Horror and romantic pulp-fiction from the early 20th century—their sensationalist cover art and women-in-peril narratives—are also self-proclaimed source materials for Biller’s work, as particularly evidenced by the influences of gothic and camp aesthetics in the set and costume design of her latest production, The Love Witch (2016). Pulp-fiction—so-called because of the cheap wood-pulp the paperbacks were printed on—was a famously mass-market, low-brow, exploitation form of literature that grew out the “penny dreadfuls” of the 19th century. These usually genre-conforming horror, detective-noir or romance narratives were explicitly marketed toward young men between the 1920-40s as easily digestible and inexpensive, sensationalist entertainment. Scantily-clad women screaming in horror as monsters tear off their see-through blouses often adorned the covers as pulp publishers rushed in a “race to the bottom to get buyers attention” (New Yorker).
In The Love Witch, Elaine is the lonely and love-sick new witch in town, whose attempts to win the affections of the dumb and drooling men in her neighborhood quickly escalate from harmless seduction to madness, sickness, and eventually death. Elaine is convinced that she knows what men want (sex) and that she can use it to manipulate them into giving her what she wants (love). As she explains to her friend Trish, affection from men has to be carefully negotiated, and sexual submission is an effective strategy: “according to the experts, men are very fragile. They can get crushed down if you assert yourself in any way.” Elaine, with her glossy red nails, turquoise eyeshadow and dark, curling hair extensions, is a layered and conflicted performance of femininity and fantasy, not dissimilar from the femme fatale of pulp-noir: she is the powerful monstrous feminine (witch), the female fantasy (beauty), and the ultimate male fantasy (sex) all in one—a concoction also reminiscent of the generic pulp-novel cover-art formula of monster, woman and sex. Although Elaine is of course misguided in her attempts at winning true love (“you sound like you’ve been brainwashed by the patriarchy” Trish responds in horror to Elaine’s romantic tactics) her monstrosity is to be expected when we consider the tragedy and trauma of her experience as woman in a world so saturated with male-oriented fantasy. Thus, Elaine ironically embodies a nuanced, profound, and even tragic character precisely because she is constructed from the cheap and distasteful depictions of “ideal womanhood” found in low-brow pulp literature.

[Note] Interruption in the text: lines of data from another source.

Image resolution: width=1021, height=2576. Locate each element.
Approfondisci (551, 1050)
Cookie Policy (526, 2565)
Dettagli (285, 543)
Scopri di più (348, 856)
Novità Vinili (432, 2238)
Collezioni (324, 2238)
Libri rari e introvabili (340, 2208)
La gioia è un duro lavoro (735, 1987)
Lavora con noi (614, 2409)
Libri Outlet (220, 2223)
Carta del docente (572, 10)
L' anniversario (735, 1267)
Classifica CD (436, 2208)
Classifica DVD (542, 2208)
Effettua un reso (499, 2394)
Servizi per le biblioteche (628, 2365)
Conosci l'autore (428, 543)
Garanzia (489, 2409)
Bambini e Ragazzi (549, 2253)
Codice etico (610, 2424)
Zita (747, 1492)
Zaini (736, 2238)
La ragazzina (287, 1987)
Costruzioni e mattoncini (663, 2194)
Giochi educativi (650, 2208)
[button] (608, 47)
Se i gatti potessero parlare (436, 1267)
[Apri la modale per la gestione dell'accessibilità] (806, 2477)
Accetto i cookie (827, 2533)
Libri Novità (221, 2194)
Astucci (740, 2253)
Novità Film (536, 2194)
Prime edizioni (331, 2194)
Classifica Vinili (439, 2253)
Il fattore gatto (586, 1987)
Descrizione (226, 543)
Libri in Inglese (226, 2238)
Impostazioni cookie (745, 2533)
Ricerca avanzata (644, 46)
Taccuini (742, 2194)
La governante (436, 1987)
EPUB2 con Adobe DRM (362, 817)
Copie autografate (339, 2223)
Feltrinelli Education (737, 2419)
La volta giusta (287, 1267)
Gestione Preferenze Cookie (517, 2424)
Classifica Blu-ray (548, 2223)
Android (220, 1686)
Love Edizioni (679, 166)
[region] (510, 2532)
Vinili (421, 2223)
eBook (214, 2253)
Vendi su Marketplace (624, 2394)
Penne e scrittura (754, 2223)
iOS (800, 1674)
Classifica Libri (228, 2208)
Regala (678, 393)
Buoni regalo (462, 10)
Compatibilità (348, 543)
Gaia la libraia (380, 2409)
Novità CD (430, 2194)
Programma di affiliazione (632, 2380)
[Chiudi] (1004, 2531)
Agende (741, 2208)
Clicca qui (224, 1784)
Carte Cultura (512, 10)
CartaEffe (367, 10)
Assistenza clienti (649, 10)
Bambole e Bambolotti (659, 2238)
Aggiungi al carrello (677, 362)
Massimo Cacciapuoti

Biller’s aesthetic and conceptual references to pulp and playboy are a formal tool for, not only re-contextualising the representations of women in cheap, sensationalist and often exploitative narratives into empathetic characters, but also to explore a polarized gender dynamic, and the dangerous implications of the fantasies perpetuated by pop culture and mass media. Elaine—a candy-apple dipped in poison—embodies an alluring, yet toxic expression of the traumatic consequences inflicted by a society that, reckless with its imaginative powers, perpetually neglects to distinguish between fantasy and reality.